- _AIM OF THE EXERCISE_:
Answer these questions from the text on the Colony's early years:
1. Who was chosen to succeed Prior Alfred Mayer as prior in April 1906?
2. In which city was St. Peter's Bote first printed?
3. In what month and year did the monks move south of the tracks?

- _EXTRACT PROVIDED_:
- - - - - - -
Building On A Solid Foundation Continued by Martin Brodner, O.S.B.
In the first three years of the Colony the foundations for
the Colony as a German and Catholic community had been laid
with Prior Alfred Mayer spearheading the development.
Homesteads were established, churches and schools built in
most parishes and missions, villages and stores were erected
to bring the needed supplies almost to one's doorstep.
Prior Alfred had also succeeded in controlling the influx
of settlers so that most of them were of German Catholic
descent. Thus the original hope was acheived. Prior Alfred
within eight months had also succeeded in publishing the St.
Peter's Bote, a German Catholic weekly newspaper, which
brought information to the scattered settlers as well as
uniting them. His term as prior expired in April 1906 and Fr.
Bruno Doerfler was chosen to succeed him as prior.
Prior Bruno Doerfler had been called back to the Colony in
January 1905 to be editor of St. Peter's Bote which was at
first printed in Winnipeg. By September the printing shop was
completed north of the log church in Muenster, and the press
moved to Muenster with Bruno continuing as editor until his
election in April 1906. The prior continued being pastor of
the Muenster parish until the monks moved south of the tracks
in November 1921.
- - - - - - -
- _DATASET CONTENT_:
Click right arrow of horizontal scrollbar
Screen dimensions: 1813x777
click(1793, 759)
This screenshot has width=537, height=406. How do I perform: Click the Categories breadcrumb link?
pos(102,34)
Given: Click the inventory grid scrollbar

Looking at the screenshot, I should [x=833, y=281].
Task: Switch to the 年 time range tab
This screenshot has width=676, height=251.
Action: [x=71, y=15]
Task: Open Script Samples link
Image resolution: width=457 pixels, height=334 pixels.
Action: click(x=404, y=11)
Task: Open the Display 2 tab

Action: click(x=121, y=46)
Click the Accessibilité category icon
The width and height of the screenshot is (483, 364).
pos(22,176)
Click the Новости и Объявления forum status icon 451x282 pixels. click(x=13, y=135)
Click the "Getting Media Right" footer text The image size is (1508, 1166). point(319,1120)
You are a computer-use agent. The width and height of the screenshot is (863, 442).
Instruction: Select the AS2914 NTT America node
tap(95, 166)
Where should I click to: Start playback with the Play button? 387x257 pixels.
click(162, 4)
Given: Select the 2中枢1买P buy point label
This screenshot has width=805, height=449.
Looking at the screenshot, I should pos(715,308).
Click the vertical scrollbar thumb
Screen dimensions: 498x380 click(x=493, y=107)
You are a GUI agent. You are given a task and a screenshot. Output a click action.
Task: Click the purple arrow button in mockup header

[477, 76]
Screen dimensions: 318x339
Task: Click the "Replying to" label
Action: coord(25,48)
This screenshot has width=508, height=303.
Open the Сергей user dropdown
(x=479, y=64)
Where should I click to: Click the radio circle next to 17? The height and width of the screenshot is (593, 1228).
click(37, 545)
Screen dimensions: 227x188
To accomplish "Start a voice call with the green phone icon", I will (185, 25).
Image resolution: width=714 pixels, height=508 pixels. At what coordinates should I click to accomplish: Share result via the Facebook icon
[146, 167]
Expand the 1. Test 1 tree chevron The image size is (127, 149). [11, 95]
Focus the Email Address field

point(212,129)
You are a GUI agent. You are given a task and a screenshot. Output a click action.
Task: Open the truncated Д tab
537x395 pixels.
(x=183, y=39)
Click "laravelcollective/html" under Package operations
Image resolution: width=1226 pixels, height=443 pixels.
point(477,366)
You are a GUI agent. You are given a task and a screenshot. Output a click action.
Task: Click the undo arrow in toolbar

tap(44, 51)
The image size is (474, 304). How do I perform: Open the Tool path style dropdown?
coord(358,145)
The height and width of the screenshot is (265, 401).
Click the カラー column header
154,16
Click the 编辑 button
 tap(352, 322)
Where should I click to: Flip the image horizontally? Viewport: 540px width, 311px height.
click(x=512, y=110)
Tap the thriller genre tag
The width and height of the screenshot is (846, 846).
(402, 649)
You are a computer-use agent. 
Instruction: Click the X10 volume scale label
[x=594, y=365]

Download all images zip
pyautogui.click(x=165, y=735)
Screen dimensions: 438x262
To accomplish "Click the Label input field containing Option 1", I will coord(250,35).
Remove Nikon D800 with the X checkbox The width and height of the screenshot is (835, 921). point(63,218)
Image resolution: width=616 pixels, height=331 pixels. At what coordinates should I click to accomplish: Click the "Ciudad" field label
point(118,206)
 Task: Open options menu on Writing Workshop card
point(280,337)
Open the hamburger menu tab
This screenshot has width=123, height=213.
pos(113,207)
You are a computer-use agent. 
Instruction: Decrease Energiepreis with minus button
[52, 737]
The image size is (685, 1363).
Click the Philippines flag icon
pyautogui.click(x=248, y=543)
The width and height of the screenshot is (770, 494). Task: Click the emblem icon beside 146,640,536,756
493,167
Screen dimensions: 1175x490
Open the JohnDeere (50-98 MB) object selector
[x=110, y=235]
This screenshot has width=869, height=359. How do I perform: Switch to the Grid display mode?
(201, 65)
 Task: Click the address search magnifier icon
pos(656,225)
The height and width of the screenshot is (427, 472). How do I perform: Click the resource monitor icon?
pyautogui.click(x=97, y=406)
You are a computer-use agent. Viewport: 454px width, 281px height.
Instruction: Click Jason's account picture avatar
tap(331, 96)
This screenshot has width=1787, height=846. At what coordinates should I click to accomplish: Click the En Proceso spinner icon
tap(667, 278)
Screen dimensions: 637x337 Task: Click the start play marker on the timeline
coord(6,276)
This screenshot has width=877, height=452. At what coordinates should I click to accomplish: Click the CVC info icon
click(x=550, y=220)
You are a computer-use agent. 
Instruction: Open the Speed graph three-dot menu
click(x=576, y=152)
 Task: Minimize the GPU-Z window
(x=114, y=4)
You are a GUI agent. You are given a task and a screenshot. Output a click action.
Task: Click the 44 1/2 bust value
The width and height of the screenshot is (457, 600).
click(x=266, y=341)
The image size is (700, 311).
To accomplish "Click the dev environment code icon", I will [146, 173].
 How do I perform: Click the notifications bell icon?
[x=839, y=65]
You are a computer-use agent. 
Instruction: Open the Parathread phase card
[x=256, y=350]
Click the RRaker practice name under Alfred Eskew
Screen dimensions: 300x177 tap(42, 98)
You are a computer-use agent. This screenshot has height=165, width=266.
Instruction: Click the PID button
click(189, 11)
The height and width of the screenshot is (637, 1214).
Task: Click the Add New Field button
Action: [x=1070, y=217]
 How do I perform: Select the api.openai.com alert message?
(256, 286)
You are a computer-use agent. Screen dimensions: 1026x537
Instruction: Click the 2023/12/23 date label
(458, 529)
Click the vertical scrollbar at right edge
- - - - - - -
- _RESULT OF THIS TASK_:
1. Fr. Bruno Doerfler
2. Winnipeg
3. November 1921